» Given passage:
The quantitative structure-activity relationship (QSAR) market is expected to reach US$ 1,888.5 million by 2027 from US$ 1,388.1 million in 2019; it is estimated to grow at a CAGR of 4.0% during 2020–2027. The market growth is mainly attributed to the increasing adoption rate of modeling tools in drug discovery and rising investments for drug discovery. However, low adoption rate of the technique in emerging countries is hindering the quantitative structure-activity relationship market growth.

A quantitative structure-activity relationship (QSAR) is a computational or mathematical modeling approach of studying connections between the biological activities and structural properties of chemical compounds. The QSAR models are beneficial in predicting the actions of untested chemicals, among other applications. It is an in silico methodology that helps narrow down the spectrum of candidate molecules for in vivo experiments by sorting them on the basis of the desired biological activities.

Traditional drug discovery and development methods face challenges such as high failure rates, capital-intensive, and time-consuming. The drug discovery process involves experimental screening of already existing libraries of drugs or molecules, followed by synthesizing many molecules. The traditional method of drug development, from the discovery of a lead molecule to its commercial launch, is observed to take around 10–16 years; moreover, it demands a large amount of investments. According to pharmaceutical research and manufacturers of America, a successful research and development of a drug compound costs ~US$ 2.6 billion on an average. Moreover, only a small proportion of leads selected for further investigation are translated into clinical research studies. . As a result, there has been a direct rise in R&D expenditure in the pharmaceutical sector. For instance, Pharmaceutical Research and Manufacturers of America stated that biopharmaceutical companies sponsored more than 4,500 clinical trials in the US in 2017, which accounted for ~US$ 43 billion; similarly, they invested ~US$ 97 billion in R&D in that year. Hence, the pharmaceutical industry is under massive pressure to cope with rising capital requirements in drug discovery, research, and molecule failure.

» Apply what you read:
(a) According to the QSAR market text, how long does the traditional path from discovering a lead molecule to its commercial launch take?
(b) Extend the QSAR market text with a paragraph that picks up after its last sentence.

» Data for review:
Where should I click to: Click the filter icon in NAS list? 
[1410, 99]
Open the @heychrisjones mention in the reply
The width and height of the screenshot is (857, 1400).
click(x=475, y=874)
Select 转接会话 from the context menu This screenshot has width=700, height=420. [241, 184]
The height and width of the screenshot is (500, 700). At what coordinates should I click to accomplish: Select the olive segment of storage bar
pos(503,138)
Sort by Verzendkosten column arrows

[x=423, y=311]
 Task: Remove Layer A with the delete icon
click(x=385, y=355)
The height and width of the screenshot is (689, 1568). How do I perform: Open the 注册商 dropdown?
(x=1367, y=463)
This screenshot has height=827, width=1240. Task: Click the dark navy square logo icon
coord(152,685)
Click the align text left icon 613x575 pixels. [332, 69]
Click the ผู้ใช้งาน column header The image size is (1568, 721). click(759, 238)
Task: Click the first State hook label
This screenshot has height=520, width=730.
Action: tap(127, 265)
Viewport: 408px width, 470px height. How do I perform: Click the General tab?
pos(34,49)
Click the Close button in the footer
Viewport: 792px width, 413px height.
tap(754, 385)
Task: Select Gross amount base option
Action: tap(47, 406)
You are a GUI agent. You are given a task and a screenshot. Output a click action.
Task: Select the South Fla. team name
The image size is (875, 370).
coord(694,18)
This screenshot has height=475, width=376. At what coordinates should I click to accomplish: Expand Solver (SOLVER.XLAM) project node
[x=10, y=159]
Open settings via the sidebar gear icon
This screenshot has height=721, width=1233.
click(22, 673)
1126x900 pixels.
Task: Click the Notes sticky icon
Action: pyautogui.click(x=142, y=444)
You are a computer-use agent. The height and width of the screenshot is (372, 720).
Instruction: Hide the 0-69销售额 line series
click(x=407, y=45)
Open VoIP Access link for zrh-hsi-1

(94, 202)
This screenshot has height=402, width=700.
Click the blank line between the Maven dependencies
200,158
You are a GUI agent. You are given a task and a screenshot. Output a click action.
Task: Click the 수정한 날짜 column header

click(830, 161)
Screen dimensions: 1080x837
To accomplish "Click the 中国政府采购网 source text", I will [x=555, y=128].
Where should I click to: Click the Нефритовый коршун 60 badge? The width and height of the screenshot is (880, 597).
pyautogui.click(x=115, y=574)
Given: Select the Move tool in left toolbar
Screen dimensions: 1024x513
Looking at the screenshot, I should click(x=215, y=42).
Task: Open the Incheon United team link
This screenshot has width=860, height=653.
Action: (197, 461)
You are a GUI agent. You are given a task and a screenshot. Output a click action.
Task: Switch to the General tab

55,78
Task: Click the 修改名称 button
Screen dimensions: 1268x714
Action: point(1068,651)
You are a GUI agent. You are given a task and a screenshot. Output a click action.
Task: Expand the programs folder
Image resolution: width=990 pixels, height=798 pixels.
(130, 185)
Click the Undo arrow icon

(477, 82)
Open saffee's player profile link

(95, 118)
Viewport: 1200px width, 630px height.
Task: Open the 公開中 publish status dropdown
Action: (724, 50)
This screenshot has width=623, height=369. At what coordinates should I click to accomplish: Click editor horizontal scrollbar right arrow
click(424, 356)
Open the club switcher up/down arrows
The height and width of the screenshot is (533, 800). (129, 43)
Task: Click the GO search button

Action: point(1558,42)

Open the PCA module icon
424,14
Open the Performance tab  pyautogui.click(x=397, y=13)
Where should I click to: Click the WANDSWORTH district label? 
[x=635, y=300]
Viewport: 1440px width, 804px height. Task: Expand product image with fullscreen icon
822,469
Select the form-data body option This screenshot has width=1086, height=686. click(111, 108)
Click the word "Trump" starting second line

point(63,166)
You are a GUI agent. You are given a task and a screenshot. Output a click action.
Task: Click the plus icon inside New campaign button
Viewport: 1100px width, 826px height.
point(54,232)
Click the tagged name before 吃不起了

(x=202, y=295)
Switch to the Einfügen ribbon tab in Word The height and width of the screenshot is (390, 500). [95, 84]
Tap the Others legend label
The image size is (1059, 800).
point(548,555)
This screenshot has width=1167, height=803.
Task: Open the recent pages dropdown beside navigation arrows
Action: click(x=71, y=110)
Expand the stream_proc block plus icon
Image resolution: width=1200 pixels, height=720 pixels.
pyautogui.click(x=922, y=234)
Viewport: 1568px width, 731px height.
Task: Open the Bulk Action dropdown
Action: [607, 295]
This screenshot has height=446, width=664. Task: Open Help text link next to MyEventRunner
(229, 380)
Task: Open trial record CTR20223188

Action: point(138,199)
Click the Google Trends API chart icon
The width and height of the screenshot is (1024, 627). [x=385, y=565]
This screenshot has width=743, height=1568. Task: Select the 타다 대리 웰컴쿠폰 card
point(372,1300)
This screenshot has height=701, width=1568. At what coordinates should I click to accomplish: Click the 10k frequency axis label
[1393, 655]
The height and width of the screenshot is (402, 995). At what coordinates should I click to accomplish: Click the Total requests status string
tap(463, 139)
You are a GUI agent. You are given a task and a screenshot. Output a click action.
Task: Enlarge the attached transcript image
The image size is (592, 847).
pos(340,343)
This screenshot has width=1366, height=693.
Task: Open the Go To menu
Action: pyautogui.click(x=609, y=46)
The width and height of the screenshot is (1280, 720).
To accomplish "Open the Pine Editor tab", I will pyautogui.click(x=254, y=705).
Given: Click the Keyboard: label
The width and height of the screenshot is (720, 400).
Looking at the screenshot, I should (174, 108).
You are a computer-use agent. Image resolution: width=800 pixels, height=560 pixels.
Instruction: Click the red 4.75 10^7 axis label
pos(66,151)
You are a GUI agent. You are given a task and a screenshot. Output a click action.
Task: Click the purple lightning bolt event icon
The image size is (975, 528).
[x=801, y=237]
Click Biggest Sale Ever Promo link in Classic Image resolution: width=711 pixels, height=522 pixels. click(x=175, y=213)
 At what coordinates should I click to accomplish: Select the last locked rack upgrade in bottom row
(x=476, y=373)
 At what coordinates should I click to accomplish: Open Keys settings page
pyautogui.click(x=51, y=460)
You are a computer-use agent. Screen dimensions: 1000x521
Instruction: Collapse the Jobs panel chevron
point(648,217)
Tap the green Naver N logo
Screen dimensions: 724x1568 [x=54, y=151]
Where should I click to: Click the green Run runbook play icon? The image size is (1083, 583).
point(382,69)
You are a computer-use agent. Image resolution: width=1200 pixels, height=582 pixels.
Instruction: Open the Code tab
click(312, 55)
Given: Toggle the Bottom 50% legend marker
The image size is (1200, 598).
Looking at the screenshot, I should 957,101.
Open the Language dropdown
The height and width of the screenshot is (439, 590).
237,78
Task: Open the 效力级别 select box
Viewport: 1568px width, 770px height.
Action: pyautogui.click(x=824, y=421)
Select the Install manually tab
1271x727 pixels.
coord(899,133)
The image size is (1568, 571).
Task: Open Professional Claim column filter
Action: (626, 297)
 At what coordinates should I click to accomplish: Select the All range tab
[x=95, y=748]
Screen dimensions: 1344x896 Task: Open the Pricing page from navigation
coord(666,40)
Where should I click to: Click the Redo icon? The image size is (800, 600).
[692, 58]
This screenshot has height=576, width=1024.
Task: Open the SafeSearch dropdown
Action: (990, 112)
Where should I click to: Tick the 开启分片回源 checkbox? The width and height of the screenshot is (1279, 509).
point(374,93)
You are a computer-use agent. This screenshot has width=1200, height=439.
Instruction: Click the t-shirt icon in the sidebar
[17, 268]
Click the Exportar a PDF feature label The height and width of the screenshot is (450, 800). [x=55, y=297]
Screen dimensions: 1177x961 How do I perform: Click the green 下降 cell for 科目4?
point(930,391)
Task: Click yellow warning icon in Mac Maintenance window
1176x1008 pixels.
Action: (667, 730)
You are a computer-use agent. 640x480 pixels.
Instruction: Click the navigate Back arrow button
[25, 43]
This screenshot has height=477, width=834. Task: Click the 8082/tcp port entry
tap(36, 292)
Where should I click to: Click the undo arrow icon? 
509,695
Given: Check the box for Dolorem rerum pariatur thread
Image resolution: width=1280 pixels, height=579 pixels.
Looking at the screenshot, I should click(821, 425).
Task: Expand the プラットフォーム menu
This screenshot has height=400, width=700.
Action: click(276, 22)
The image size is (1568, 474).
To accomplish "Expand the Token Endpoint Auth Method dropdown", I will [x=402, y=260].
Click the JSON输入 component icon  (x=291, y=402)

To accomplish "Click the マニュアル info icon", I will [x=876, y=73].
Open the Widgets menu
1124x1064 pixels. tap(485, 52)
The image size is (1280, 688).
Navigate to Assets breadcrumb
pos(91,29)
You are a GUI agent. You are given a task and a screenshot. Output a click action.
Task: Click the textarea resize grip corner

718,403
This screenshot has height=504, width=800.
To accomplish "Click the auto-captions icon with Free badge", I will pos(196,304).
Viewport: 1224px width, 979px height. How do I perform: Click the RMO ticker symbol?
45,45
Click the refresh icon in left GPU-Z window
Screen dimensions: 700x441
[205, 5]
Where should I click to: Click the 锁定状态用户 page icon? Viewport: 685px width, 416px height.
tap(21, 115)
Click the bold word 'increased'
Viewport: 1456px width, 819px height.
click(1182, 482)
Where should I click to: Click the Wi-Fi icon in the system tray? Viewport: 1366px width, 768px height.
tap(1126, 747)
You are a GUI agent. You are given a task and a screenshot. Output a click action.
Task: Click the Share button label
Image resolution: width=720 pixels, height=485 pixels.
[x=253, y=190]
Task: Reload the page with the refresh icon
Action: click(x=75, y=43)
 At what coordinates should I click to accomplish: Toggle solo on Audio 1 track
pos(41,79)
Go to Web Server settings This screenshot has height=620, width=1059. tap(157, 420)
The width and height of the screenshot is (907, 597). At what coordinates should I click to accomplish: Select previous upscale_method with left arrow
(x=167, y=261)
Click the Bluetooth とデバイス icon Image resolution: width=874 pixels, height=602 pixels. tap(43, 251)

» Answers by item:
(a) Around 10–16 years.

(b)
In the last few years, several computational and modeling tools have been developed to identify, select, and optimize pharmacological lead drug candidates, which ultimately support the drug discovery process. The predictive capabilities of these tools have been proven to be advantageous, allowing researchers to bypass the screening of billions of molecules. As a result, computational services, such as molecular modeling and quantitative structure-activity relationship (SAR), have become an integral part of the pharmaceuticals, cosmetics, and food & beverages industries, among others. As a result, pharmaceutical companies focused on developing large drug molecules are likely to continue outsourcing their respective drug discovery and development operations from drug modeling providers.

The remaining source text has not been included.